Los escándalos intelectuales sobre la tesis que propugna anticipar la acción proporcional y legal a los planes terroristas es una muestra inequívoca de la debilidad en la creencia de la superioridad de nuestra propia forma de vida, de nuestro modo de civilización, de nuestra concepción general de los valores individuales y colectivos. Es un error verdaderamente terrible cuartear con esteticismos argumentales los factores -ideológicos y materiales- que defienden y amparan nuestro progreso moral y cívico. Y, hoy por hoy, en este nuevo ciclo histórico que comenzó el 11 de septiembre de 2001, el terrorismo como nueva e inédita forma de guerra contra Occidente se constituye como la gran amenaza. Se trata de un terrorismo tecnológico que se activa mediante mecanismos poco conocidos para los Servicios de Inteligencia, que golpea estratégicamente, que se financia por procedimientos novedosos y opacos, que parasita regímenes antidemocráticos y que se nutre de la dinámica fanática, distorsionada y totalitaria que le proporciona el fundamentalismo religioso, el odio acendrado al diferente, el entendimiento pétreo y hermético de un sistema de funcionamiento social determinado y la visión medieval que enhebra la dominación civil con la añagaza de verdades trascendentes.

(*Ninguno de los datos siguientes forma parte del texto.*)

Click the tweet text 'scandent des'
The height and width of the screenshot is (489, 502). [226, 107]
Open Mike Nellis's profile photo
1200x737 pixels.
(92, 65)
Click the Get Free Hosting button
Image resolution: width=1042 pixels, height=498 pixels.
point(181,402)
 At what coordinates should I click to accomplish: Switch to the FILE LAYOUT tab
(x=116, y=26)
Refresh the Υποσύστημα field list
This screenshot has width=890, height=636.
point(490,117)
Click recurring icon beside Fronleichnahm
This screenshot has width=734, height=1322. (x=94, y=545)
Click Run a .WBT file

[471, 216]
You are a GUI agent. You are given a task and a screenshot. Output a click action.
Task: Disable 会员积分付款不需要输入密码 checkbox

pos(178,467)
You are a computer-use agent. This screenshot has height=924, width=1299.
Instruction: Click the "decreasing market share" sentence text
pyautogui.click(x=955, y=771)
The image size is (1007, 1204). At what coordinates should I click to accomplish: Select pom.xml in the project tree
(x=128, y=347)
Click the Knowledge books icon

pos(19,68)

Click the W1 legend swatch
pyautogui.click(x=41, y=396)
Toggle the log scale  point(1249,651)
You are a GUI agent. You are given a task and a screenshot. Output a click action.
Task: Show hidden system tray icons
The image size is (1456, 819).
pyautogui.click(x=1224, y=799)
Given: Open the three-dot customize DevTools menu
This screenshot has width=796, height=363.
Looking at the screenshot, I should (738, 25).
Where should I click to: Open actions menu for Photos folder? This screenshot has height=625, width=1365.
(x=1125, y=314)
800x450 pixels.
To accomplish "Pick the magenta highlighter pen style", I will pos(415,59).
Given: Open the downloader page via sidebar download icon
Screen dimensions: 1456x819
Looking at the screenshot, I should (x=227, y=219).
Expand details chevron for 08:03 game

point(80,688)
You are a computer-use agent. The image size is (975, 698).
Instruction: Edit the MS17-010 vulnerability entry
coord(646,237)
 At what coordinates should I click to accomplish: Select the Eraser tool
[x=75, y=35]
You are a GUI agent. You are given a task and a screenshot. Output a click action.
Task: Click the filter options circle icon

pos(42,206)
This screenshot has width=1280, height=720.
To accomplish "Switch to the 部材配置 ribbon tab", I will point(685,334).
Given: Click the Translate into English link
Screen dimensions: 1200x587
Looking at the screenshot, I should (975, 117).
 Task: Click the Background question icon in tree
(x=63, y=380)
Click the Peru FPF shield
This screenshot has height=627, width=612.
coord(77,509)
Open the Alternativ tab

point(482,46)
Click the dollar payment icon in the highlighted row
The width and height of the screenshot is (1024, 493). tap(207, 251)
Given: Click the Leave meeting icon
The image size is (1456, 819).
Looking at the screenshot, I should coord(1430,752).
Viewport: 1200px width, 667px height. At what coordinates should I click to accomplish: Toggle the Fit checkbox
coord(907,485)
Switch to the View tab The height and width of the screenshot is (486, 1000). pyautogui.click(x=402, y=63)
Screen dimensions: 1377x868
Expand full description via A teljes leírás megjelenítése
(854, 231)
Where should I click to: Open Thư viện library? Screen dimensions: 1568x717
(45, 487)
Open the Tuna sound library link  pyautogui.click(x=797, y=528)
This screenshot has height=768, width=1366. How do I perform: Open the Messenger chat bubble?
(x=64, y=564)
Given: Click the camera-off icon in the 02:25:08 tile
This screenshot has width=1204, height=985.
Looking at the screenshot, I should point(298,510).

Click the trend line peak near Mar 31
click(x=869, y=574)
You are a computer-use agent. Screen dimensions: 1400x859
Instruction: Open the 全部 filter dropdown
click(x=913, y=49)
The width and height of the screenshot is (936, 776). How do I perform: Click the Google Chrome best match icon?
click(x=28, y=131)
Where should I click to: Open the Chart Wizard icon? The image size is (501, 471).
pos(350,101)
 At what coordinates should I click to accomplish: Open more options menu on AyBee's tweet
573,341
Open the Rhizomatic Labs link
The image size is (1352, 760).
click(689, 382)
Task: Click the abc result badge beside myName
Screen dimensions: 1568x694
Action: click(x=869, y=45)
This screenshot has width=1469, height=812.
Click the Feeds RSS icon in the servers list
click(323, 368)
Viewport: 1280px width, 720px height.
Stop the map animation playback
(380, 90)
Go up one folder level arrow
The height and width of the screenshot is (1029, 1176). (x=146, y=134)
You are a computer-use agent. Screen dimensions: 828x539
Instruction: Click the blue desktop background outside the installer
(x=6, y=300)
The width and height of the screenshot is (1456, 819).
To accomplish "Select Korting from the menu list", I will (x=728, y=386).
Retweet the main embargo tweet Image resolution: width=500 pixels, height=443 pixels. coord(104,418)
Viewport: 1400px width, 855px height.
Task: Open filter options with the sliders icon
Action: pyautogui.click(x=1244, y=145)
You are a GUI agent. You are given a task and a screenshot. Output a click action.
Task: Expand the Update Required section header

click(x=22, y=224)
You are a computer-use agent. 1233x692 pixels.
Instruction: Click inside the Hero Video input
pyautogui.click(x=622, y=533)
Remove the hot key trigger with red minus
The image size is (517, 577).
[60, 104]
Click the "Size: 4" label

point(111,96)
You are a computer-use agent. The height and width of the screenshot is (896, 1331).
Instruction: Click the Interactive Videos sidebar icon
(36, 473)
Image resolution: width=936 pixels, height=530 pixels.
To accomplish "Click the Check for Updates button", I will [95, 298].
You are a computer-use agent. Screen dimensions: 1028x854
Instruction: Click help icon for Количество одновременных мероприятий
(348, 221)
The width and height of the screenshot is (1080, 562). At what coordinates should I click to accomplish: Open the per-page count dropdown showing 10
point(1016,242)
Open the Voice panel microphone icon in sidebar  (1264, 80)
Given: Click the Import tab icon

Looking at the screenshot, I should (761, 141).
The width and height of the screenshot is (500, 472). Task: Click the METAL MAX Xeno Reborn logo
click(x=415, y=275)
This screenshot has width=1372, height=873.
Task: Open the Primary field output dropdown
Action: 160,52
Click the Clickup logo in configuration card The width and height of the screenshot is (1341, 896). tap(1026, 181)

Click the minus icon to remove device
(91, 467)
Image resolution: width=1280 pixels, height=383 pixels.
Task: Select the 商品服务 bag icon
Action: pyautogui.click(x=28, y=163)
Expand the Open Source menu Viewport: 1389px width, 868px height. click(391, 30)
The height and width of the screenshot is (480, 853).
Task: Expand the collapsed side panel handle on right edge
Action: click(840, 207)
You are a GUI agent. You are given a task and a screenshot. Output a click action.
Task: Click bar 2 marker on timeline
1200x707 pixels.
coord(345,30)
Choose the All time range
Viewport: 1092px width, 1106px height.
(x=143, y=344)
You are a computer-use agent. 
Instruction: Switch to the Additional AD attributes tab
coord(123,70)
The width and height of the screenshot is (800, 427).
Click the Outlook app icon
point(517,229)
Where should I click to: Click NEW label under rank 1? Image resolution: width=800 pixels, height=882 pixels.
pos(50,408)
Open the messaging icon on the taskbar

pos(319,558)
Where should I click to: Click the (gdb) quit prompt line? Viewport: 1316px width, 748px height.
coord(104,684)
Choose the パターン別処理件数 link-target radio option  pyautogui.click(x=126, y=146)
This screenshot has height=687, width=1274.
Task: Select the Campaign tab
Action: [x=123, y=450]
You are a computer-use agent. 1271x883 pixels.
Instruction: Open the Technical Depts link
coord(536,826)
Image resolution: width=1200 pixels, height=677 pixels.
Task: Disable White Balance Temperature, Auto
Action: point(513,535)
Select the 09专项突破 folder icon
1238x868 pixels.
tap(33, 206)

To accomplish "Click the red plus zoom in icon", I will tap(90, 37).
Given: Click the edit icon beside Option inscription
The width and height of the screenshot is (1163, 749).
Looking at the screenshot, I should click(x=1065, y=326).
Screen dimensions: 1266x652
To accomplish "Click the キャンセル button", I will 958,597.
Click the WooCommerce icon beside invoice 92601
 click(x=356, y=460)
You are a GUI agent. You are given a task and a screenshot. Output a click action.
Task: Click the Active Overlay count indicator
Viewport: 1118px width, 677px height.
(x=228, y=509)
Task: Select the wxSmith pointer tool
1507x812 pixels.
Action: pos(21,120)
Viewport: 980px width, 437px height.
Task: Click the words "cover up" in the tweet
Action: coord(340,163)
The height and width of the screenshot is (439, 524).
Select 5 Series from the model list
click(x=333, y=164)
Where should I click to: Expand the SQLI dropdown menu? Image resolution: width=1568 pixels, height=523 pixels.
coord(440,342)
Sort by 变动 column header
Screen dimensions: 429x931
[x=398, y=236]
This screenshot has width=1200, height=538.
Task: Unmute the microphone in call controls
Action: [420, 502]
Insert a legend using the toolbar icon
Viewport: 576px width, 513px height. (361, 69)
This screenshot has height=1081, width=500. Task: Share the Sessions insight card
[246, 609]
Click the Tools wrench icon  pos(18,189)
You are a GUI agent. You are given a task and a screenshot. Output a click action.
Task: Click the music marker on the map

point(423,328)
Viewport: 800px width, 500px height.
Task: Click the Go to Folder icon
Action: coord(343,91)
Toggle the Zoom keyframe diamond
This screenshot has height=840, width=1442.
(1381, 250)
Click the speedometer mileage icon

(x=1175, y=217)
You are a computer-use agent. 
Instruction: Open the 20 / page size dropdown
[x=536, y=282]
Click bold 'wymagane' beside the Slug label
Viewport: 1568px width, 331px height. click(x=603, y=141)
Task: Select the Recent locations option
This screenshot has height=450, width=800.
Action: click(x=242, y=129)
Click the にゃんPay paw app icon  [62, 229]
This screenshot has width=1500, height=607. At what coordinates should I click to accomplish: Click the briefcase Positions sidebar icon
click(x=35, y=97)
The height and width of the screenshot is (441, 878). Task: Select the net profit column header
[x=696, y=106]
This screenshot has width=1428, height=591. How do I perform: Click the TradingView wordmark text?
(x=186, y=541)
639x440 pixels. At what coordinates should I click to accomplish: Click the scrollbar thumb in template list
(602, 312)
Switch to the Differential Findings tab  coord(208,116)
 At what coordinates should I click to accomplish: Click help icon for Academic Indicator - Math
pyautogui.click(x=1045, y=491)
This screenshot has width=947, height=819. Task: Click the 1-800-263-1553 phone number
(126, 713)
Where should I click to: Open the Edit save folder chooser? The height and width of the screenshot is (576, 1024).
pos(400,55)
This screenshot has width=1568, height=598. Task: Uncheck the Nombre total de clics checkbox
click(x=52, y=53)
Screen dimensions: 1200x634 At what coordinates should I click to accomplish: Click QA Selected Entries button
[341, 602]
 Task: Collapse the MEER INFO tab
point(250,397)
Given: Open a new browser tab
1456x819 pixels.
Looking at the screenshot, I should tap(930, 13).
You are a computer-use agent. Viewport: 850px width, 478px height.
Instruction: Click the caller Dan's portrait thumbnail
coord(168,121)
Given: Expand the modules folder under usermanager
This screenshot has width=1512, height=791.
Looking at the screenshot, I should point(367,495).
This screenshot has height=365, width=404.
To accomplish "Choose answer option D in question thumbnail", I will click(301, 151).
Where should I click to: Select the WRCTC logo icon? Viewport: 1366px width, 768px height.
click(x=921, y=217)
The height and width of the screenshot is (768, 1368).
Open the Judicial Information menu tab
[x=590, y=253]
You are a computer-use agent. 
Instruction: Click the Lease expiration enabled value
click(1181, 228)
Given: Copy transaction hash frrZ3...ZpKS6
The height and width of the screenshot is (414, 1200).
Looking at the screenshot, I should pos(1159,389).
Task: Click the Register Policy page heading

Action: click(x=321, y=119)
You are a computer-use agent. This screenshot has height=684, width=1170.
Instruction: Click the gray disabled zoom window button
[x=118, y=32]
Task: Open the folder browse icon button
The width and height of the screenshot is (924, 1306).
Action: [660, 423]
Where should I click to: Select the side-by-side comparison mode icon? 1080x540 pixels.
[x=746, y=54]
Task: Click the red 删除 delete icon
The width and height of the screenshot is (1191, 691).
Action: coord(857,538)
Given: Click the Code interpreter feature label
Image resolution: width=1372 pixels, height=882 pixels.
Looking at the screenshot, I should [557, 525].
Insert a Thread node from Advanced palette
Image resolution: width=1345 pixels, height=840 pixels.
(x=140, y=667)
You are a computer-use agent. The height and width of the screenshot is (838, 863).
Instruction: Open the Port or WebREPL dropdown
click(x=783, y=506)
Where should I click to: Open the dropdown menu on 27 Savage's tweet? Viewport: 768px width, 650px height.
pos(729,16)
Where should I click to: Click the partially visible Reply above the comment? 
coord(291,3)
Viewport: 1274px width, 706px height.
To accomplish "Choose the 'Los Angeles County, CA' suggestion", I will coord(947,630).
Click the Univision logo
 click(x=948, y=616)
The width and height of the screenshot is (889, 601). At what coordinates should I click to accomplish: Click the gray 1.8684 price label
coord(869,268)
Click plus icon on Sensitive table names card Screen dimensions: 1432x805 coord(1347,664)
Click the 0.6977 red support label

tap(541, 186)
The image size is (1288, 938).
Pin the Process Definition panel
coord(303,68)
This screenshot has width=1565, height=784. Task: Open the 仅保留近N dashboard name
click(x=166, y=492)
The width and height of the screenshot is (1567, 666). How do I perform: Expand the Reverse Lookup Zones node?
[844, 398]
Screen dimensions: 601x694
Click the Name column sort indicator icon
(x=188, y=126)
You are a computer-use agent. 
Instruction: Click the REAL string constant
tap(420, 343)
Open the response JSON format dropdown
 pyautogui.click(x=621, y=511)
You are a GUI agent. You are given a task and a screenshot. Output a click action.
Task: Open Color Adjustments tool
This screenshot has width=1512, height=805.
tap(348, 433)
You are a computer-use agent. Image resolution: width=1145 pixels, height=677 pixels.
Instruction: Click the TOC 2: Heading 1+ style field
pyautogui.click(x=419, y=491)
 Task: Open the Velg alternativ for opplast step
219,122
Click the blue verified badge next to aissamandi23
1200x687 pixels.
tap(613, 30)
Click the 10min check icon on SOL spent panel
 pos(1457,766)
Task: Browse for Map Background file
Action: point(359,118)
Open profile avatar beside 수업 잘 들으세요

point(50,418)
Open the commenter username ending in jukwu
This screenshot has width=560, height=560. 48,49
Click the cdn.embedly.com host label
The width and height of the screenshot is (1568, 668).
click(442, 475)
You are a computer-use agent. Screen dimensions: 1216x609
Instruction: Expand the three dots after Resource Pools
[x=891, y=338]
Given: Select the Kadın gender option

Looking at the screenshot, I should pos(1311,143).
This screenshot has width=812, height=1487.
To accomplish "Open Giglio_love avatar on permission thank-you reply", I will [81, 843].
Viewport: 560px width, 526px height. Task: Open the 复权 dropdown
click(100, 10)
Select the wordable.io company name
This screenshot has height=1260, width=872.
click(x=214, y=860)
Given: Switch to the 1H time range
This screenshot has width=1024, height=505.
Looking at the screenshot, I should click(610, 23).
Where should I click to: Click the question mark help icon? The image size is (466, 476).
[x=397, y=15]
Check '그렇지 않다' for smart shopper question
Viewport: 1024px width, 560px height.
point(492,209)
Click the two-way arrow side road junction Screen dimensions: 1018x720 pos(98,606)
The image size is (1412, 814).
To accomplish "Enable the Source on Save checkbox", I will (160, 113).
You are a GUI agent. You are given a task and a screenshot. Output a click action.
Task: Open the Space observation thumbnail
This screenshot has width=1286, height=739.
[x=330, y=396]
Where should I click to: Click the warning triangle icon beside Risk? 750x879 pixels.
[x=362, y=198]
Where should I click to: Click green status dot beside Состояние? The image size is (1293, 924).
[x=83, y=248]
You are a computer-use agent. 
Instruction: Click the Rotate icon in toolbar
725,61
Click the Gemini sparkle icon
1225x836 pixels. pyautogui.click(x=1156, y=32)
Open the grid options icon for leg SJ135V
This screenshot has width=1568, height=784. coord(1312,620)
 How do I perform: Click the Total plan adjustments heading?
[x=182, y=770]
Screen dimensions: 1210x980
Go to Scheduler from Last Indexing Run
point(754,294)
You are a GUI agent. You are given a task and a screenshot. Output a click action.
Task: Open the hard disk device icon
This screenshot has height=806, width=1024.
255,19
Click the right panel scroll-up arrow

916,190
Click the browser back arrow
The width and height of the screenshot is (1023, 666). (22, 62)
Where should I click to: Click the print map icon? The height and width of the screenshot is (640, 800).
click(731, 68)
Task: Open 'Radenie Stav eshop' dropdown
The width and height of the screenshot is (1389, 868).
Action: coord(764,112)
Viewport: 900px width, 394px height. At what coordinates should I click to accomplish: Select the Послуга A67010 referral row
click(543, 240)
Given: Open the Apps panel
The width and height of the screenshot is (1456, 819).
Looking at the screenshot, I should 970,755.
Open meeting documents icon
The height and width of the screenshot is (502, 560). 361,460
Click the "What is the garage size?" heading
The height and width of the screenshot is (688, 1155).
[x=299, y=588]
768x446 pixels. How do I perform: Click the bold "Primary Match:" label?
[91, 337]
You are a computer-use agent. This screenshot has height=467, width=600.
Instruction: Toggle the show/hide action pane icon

Irak y otros países de la zona han alimentado este monstruo. Posiblemente lo han financiado o alentado -al menos, contemplado con indiferencia- quienes ahora lo padecen, como los sauditas, o los ciudadanos de Marruecos, Turquía, Siria o Irán. La acción bélica contra el régimen de Sadam Husein fue, entre otras cosas, una decisión de desafío a un terrorismo agazapado en la soberanía de un Estado sin más ley que la del dictador y su familia. Ganada la guerra, el terrorismo pretende vencer en la postguerra. En su intento no ha reparado en provocar tantas cuantas masacres le han convenido: en Casablanca, en Riad, en Estambul y, por supuesto, en Irak. Han caído, víctimas de una extrema y gratuita crueldad, decenas, cientos de árabes, de norteamericanos, de británicos, de italianos.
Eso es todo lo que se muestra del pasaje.